Inside the World’s Toughest Prisons season 5 review – banged up again

By Jonathon Wilson - January 8, 2021 (Last updated: May 11, 2024)
Inside the World's Toughest Prisons season 5 review - banged up again
By Jonathon Wilson - January 8, 2021 (Last updated: May 11, 2024)
3.5

Summary

Inside the World’s Toughest Prisons season 5 maintains the same fascinating up-close look at far-flung prison systems, even if it’s even briefer than usual.

Raphael Rowe is an interesting guy, and Inside the World’s Toughest Prisons is interesting largely because of him. You’d think doing 12 years’ hard time after a wrongful conviction would be enough to put anyone off incarceration, but he seemingly can’t wait to get banged up again and again. For the viewer’s purposes, it’s only a good thing. Inside the World’s Toughest Prisons Season 5, now streaming on Netflix, works in the same way previous iterations (excepting the first) have — with Rowe providing a been-there, done-that kind of authenticity to life on the inside.

These seasons air on British TV before international distribution, and usually comprise four episodes. In each, Rowe gets banged up in some far-flung prison with some kind of unique gimmick or problem and does a week’s hard time there, giving us insight into not just the inmates but the system that made them such. There is no shortage of television series’ about prison, our cultural fascination with criminals and criminality being what it is, and Netflix hogs its fair share of the market, both with fiction, such as Orange Is the New Black, and fact, such as Girls Incarcerated. Most ostensibly real-life accounts suffer from sensationalism and an obviously fake made-for-TV sensibility, but Inside the World’s Toughest Prisons isn’t like that, largely thanks to Rowe.

Even briefer than usual, this new outing only has three episodes, but it makes them count. In the first, Rowe goes to the Brandvlei Correctional Center in South Africa, where most of the inmates are gang members; in the second, to the dangerously overcrowded Manila City Jail in the Philipines; and in the third, to Greenland, of all places, to a frozen-solid maximum security facility like something out of a Fast & Furious movie. You can’t help but wish for more, but what’s on offer is diverse enough that each episode feels distinct and dangerous, as it should.

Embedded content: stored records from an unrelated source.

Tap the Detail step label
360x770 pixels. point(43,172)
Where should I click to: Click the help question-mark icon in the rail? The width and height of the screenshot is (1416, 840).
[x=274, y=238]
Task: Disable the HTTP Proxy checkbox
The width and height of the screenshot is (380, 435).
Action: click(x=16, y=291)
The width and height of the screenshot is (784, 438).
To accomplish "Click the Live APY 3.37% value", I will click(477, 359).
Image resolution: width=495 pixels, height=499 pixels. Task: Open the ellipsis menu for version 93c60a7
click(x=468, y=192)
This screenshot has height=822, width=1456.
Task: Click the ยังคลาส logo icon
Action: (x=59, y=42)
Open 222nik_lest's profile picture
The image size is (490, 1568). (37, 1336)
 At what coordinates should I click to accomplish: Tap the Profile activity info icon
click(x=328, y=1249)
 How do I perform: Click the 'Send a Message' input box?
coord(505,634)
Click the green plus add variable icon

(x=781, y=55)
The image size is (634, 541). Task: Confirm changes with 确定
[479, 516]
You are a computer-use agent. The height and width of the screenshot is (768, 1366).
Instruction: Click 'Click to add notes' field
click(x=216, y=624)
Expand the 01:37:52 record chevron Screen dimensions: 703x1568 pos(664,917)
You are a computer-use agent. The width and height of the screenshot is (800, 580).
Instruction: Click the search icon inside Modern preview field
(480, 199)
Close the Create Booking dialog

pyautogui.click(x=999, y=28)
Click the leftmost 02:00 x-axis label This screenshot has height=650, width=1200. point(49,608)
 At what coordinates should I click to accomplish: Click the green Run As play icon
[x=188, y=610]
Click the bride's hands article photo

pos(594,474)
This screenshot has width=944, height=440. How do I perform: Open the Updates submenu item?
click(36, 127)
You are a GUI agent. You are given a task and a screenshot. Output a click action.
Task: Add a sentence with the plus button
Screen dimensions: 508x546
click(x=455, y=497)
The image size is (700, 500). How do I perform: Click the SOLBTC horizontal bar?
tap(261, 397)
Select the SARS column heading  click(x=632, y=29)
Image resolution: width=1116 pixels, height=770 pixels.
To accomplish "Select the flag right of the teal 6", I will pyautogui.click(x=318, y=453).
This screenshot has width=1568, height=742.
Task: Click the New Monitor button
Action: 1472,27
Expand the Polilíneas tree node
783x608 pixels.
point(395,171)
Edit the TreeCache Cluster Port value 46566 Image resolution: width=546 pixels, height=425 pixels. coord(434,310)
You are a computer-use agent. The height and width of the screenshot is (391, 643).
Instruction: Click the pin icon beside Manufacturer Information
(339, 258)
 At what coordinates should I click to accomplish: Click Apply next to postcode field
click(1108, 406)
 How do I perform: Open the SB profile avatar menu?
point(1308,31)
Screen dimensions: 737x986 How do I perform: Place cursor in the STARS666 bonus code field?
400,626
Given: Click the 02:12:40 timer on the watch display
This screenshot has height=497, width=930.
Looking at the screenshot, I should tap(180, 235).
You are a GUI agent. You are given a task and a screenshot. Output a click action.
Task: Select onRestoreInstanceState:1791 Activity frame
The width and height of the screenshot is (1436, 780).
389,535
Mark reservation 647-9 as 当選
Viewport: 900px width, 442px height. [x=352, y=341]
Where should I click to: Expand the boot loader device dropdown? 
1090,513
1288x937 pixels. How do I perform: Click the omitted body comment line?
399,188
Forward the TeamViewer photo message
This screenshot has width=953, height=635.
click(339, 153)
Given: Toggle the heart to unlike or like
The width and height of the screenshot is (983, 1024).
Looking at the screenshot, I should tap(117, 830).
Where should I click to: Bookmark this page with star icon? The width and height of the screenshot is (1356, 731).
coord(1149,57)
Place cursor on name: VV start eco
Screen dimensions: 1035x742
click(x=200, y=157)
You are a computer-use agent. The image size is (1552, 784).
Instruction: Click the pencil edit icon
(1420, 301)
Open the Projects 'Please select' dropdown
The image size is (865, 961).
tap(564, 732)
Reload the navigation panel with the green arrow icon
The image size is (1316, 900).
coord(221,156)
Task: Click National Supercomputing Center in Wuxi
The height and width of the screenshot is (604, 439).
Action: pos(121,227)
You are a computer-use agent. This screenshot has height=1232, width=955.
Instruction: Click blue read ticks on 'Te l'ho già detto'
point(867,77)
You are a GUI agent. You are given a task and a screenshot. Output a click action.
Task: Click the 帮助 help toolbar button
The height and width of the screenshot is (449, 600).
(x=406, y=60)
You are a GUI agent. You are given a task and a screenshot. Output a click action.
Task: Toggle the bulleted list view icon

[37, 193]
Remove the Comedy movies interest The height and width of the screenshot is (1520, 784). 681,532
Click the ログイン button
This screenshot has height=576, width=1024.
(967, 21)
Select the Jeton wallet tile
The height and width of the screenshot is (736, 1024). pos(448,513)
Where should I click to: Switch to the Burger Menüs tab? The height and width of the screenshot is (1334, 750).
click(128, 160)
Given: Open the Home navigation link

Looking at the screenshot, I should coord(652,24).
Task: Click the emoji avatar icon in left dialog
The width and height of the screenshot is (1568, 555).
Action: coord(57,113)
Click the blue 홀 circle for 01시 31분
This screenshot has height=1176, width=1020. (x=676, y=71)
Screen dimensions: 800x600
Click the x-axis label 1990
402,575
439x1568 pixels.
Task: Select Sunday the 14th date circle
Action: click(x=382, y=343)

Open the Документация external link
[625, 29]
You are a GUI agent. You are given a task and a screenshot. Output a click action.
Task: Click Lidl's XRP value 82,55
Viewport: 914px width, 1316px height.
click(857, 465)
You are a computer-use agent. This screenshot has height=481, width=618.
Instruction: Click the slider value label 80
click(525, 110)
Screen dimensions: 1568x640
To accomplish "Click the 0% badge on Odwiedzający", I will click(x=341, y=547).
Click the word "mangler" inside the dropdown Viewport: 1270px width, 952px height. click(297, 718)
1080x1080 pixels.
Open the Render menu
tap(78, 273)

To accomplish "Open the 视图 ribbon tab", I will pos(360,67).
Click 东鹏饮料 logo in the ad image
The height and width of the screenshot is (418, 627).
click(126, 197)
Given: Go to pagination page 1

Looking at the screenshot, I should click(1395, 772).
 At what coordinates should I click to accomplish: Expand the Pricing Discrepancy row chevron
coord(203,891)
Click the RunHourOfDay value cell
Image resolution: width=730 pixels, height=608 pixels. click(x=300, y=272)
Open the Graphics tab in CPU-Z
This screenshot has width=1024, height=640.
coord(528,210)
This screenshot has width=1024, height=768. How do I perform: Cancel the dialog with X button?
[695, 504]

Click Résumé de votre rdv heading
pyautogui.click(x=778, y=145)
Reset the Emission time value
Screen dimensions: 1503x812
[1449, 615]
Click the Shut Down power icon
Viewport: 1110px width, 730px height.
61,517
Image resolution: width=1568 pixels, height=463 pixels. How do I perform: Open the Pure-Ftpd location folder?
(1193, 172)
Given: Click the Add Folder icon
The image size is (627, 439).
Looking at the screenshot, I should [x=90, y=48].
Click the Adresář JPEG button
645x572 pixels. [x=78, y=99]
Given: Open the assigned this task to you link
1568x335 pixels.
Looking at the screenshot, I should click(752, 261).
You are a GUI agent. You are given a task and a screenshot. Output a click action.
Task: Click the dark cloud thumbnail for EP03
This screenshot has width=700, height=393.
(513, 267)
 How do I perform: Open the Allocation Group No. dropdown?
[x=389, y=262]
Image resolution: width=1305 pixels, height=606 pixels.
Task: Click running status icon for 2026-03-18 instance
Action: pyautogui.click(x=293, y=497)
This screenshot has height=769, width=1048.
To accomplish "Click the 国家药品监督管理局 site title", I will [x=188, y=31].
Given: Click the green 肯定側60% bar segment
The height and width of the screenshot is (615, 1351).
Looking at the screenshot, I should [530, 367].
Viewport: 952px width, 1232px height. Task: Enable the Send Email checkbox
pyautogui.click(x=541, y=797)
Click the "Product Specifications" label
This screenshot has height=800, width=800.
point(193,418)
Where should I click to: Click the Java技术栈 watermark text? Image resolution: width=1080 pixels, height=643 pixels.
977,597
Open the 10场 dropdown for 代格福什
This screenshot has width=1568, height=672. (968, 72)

READ: Inside the World’s Toughest Prisons Season 7 Review

Fans of this kind of thing, and this show, in particular, won’t find much that’s surprising in Inside the World’s Toughest Prisons Season 5, but they will certainly find what they were expecting, which is the reason to tune in anyway. It’s a solid, gritty, and most importantly believable docuseries, even if it’s a little too brief. Unlike Raphael Rowe, I’m happy to see these places from a comfortable distance, and only for a little while.